Так вот, в понедельник с Борисом я вошел наконец в его квартиру.
«Странно, почему абажур разбит?» — сказал Борис. А я увидел разбитые в мелкие куски стекла окна, потом против окна увидел в стене дыру, а диван под ней оказался засыпанным известкой. Стало ясно: осколок того снаряда, что разорвался на углу Невского и канала, достиг нашего дома (это метров триста, не меньше), пробил окно Бориса, прошел над столом (случайность, что Борис не сидел за столом!). Борис позже нашел этот длинный, иззубренный осколок, длиною сантиметров в двадцать.
«Скверное предзнаменование! — сказал Борис. — В новой квартире!..» — «Напротив, хорошее! — успокоил я его. — Это вроде прививки». Мы рассмеялись.
Кстати, собранные мною в моей разбитой квартире осколки, оказывается, можно сложить так, что они составляют полуокружность задней половины снаряда. Поэтому я определил калибр — 155 миллиметров. Осколки эти я решил сохранить: будет что вспомнить когда-нибудь после войны!
На днях я ремонтировал в новой квартире буфет. Он в нескольких местах пробит осколками, левая дверка расщеплена, разбита на куски. Тогда же приклеил я к обеденному столу отбитые снарядом дубовые ножки, вклеил в зеркальный шкаф несколько кусков, выщербленных осколками…
Надо все делать так, как будто ни обстрелов, ни ежеминутной опасности нет…
Я часто думаю об этом слове: надо. И уже давно делаю все то и только то, что надо. Ни больше, чем надо, ни меньше. А именно: надо ехать обедать — еду. Надо отправиться на телеграф — отправляюсь. Есть дело в Союзе писателей — направляюсь туда. Обстрел или не обстрел… Если есть возможность и время — пережидаю. Если нет — не жду. Надо!
Но зато я ничего не делаю из того, что «не надо». Кроме того, что времени всегда не хватает, есть еще и некое психологическое: делай только то, что необходимо, не суетись, не делай ничего лишнего — ну и положись на поговорку: «чему быть, того не миновать».

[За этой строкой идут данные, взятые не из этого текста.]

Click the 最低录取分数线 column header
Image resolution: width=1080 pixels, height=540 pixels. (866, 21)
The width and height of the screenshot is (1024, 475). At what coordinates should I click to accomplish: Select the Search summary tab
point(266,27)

Характерно: в прошлую мировую войну, к концу ее, в русском обществе поднялась волна мистицизма, религиозности, суеверия. Этого у нас теперь нет.
Очень изменился народ с тех пор, стали мыслить трезво, реалистически, материалистически. Двадцать пять лет революции сделали свое дело. Даже в такой обстановке, какова ленинградская, нет ничего напоминающего об этих явлениях, возникающих обычно, когда народ пребывает в тревоге, в опасности.

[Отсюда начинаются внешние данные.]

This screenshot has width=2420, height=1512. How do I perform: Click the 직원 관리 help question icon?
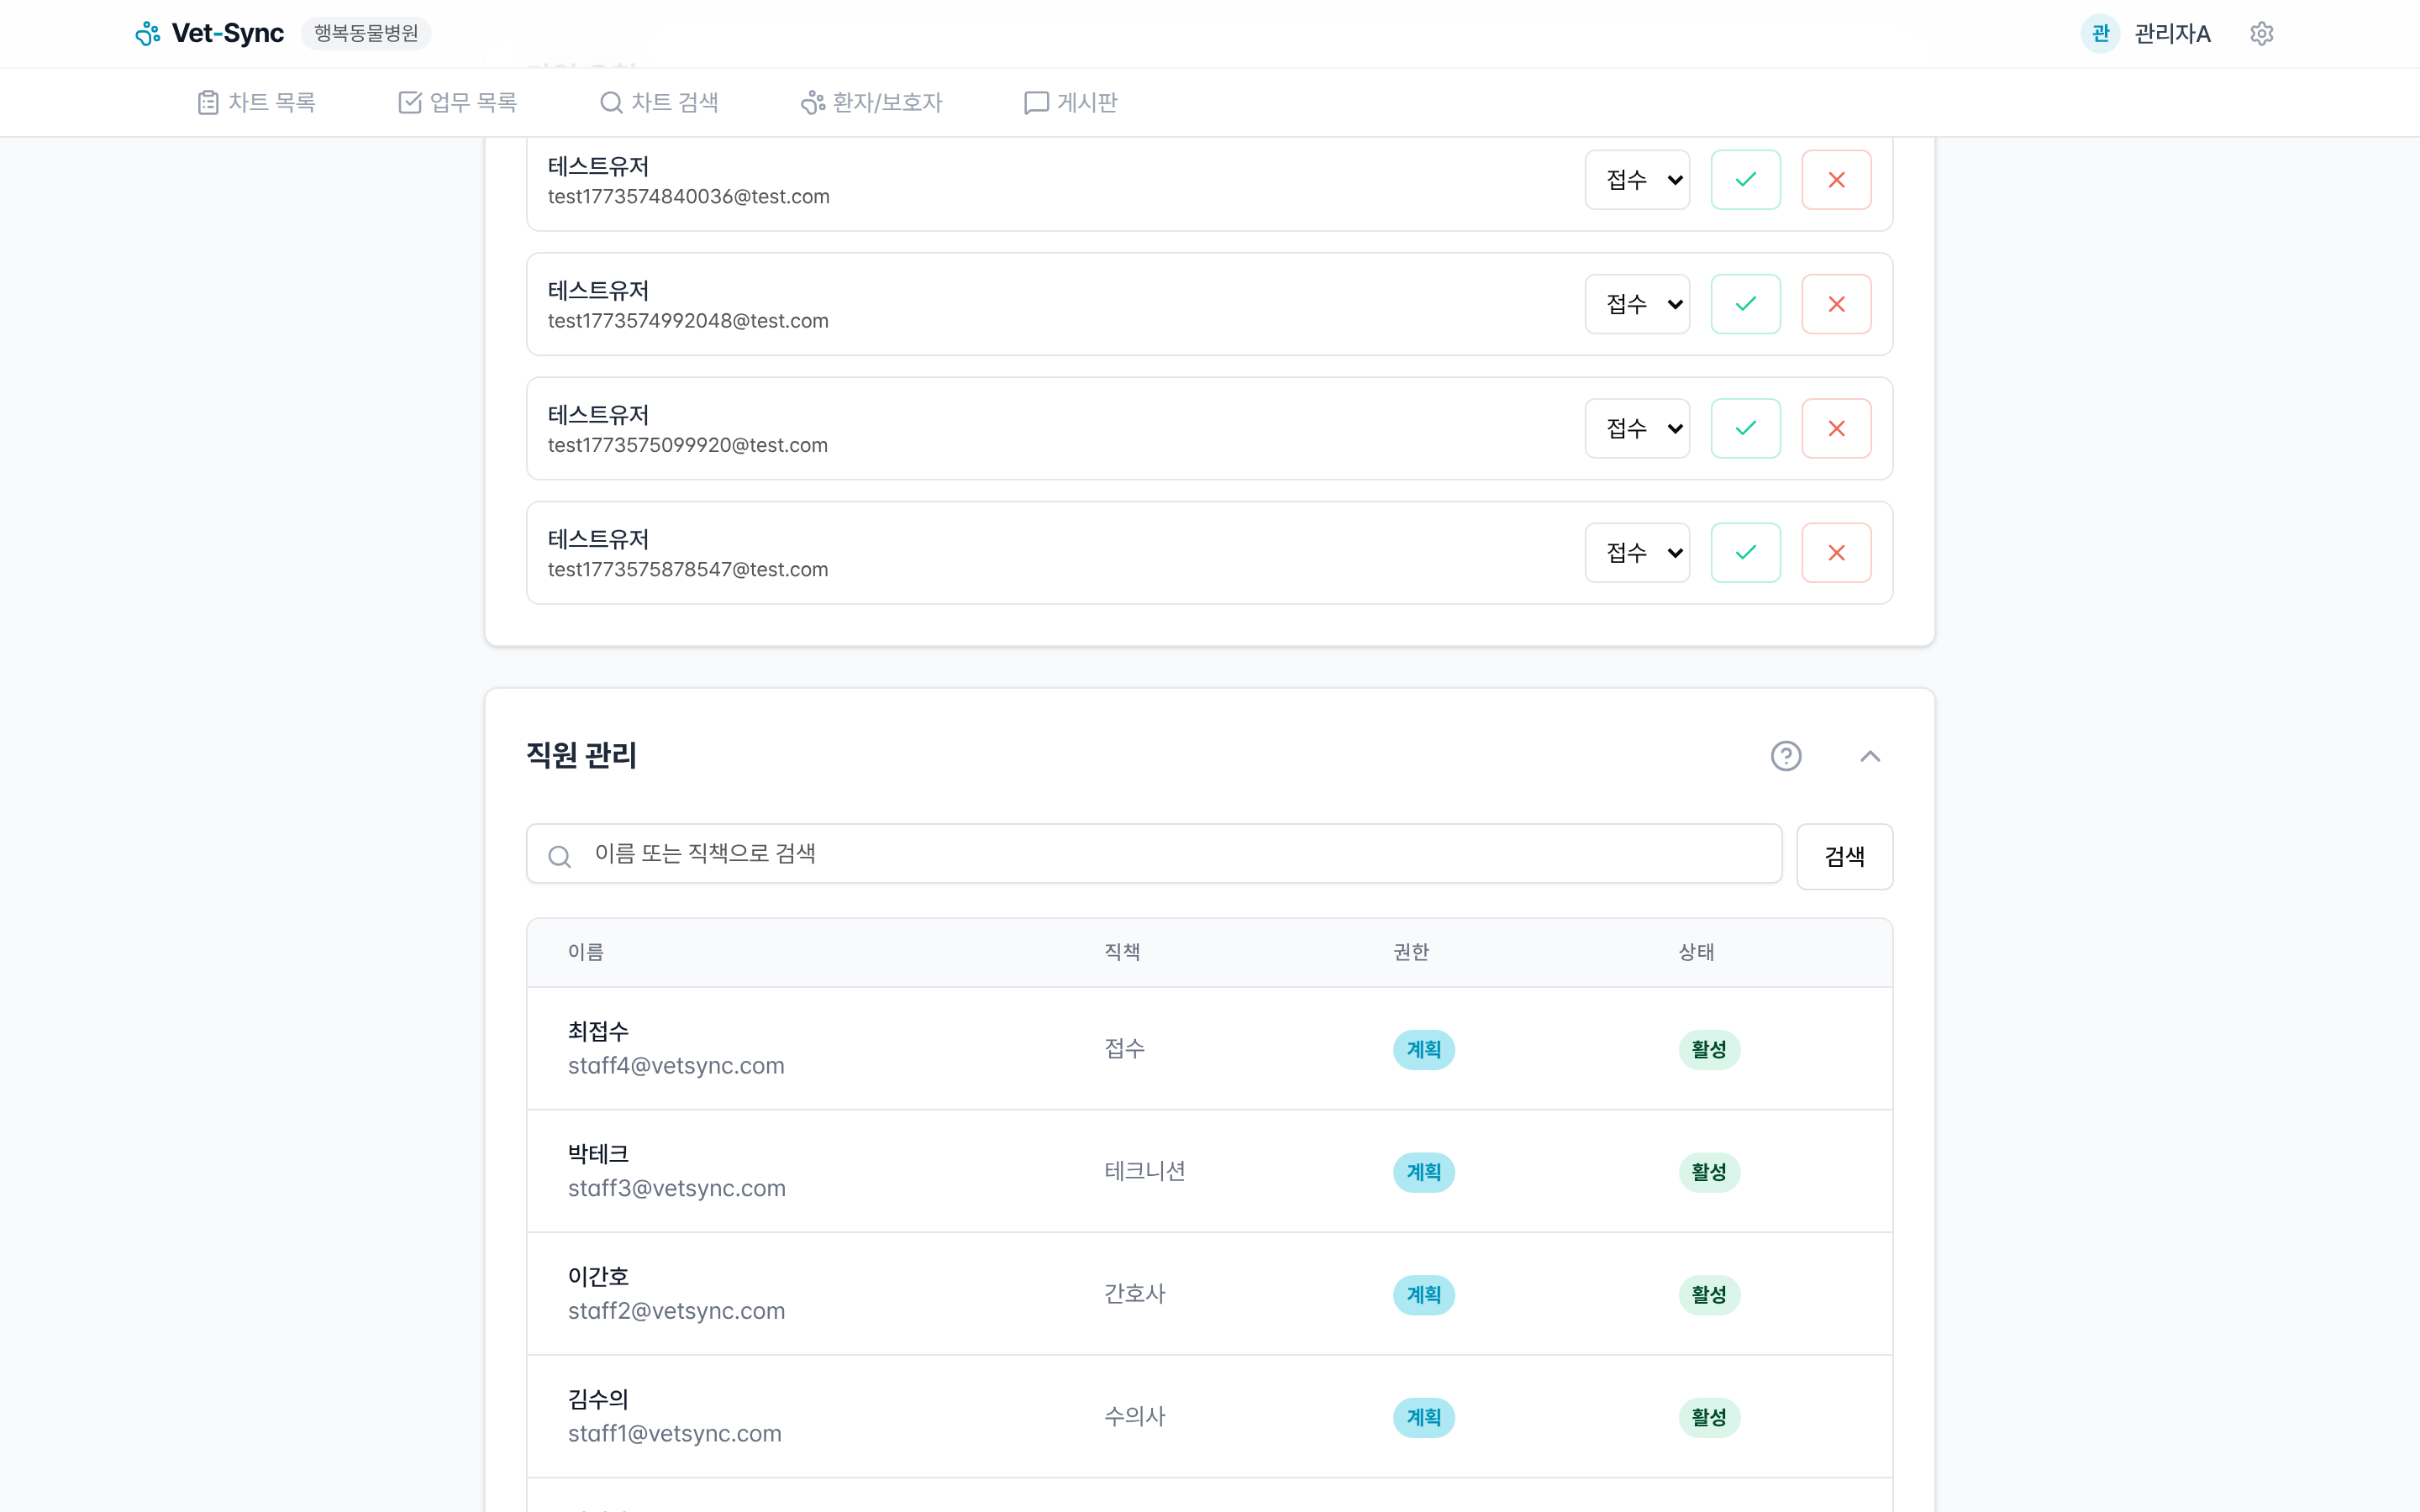pos(1786,756)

Ныне народ трезв, спокоен. Уверен, что Гитлеру — крышка, хотя никто не может сказать, будет ли сам жив и цел завтра. Но никто в городе не сомневается в том, что Ленинград, как и вся страна, будет существовать свободно и нерушимо, что враг будет разбит, сокрушен, уничтожен.
А это — очень много значит. Это — условие», дающее людям крепость воли и духа. Конечно, перед лицом смертельной опасности, непреходящей, ежечасной, люди ищут для себя спокойствия в неких «мерах по обеспечению своей безопасности», порой явно имеющих для них только психологическое значение.
Например: при обстреле человек переходит из одной части комнаты в другую, садится на тот, избранный им для часов обстрела стул, у какой-либо более крепкой, по его представлению, стены. Здесь, ему кажется, безопаснее.